━━ Provided data ━━

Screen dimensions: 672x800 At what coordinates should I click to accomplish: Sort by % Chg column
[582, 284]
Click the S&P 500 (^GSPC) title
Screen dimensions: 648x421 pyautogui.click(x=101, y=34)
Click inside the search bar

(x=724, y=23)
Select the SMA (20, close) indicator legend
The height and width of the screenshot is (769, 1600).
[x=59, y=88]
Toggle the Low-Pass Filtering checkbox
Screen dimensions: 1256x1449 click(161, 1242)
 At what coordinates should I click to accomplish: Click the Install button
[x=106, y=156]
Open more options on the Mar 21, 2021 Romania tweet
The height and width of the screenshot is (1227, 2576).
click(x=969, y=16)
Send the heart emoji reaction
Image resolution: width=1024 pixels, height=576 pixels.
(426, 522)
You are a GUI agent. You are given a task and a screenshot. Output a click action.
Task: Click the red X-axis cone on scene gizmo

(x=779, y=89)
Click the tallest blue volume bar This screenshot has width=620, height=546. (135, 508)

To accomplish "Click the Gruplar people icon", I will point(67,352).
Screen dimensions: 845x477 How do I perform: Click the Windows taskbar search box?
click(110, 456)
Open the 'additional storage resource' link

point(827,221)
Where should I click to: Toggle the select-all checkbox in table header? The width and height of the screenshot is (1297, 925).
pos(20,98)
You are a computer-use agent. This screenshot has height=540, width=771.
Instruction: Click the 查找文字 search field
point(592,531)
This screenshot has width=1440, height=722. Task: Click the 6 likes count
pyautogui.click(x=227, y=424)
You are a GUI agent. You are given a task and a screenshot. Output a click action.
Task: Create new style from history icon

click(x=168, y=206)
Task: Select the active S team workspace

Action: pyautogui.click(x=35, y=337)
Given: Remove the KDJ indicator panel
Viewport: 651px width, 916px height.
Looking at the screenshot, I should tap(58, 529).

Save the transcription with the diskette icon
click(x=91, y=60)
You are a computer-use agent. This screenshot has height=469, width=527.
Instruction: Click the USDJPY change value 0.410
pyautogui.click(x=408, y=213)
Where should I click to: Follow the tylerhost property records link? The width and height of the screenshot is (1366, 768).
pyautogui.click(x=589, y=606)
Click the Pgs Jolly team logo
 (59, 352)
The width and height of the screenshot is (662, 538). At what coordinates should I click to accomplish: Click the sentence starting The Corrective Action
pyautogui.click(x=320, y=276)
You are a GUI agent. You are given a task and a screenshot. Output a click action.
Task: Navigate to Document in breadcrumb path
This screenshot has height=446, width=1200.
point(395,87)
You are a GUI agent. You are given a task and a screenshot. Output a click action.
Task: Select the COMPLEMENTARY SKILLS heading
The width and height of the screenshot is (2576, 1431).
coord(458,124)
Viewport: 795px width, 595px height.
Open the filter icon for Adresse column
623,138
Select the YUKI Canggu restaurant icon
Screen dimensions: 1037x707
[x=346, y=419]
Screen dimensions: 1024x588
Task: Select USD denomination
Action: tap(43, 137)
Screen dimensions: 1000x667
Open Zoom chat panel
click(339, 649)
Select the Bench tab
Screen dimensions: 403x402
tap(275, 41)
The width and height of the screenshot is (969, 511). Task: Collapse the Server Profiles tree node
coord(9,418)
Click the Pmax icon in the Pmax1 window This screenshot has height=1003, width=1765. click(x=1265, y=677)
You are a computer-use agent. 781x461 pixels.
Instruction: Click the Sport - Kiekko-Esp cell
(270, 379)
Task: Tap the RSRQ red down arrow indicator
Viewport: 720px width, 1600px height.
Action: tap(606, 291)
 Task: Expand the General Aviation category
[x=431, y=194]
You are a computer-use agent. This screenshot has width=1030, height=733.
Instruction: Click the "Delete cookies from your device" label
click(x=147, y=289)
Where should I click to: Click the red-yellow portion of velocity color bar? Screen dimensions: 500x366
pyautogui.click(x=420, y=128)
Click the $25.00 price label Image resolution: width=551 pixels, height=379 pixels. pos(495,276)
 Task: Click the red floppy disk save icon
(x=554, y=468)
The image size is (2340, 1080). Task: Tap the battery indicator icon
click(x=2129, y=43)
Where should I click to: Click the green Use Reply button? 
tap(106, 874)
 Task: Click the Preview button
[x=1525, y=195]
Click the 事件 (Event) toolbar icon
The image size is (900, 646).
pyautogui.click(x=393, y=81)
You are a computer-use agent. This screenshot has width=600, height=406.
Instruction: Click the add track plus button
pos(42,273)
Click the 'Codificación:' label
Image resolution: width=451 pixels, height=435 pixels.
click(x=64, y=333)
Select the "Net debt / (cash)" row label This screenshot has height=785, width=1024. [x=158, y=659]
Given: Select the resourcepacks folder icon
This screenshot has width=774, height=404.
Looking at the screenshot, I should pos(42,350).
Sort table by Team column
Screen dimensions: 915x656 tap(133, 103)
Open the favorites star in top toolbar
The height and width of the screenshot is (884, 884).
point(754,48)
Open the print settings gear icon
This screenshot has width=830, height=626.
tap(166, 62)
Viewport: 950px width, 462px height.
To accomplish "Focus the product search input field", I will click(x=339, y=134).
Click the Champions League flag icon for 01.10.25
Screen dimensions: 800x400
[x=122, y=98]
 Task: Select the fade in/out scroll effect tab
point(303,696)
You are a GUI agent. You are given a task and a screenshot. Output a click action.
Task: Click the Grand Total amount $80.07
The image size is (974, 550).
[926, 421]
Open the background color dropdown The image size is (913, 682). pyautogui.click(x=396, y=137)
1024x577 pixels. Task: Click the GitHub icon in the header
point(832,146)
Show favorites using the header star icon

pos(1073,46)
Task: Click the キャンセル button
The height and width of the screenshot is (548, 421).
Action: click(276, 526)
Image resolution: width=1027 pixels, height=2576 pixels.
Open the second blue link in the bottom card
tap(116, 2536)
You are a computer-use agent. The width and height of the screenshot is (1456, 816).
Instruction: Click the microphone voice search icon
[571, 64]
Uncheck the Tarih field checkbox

━━━

▸ Prompt
Look back at the entries above. Retype the line with "Save the transcription with the diskette icon", the line with "Screen dimensions: 1000x667", and all lines in between.

▸ Task response
Save the transcription with the diskette icon
click(x=91, y=60)
You are a computer-use agent. This screenshot has height=469, width=527.
Instruction: Click the USDJPY change value 0.410
pyautogui.click(x=408, y=213)
Where should I click to: Follow the tylerhost property records link? The width and height of the screenshot is (1366, 768).
pyautogui.click(x=589, y=606)
Click the Pgs Jolly team logo
 (59, 352)
The width and height of the screenshot is (662, 538). At what coordinates should I click to accomplish: Click the sentence starting The Corrective Action
pyautogui.click(x=320, y=276)
You are a GUI agent. You are given a task and a screenshot. Output a click action.
Task: Navigate to Document in breadcrumb path
This screenshot has height=446, width=1200.
point(395,87)
You are a GUI agent. You are given a task and a screenshot. Output a click action.
Task: Select the COMPLEMENTARY SKILLS heading
The width and height of the screenshot is (2576, 1431).
coord(458,124)
Viewport: 795px width, 595px height.
Open the filter icon for Adresse column
623,138
Select the YUKI Canggu restaurant icon
Screen dimensions: 1037x707
[x=346, y=419]
Screen dimensions: 1024x588
Task: Select USD denomination
Action: tap(43, 137)
Screen dimensions: 1000x667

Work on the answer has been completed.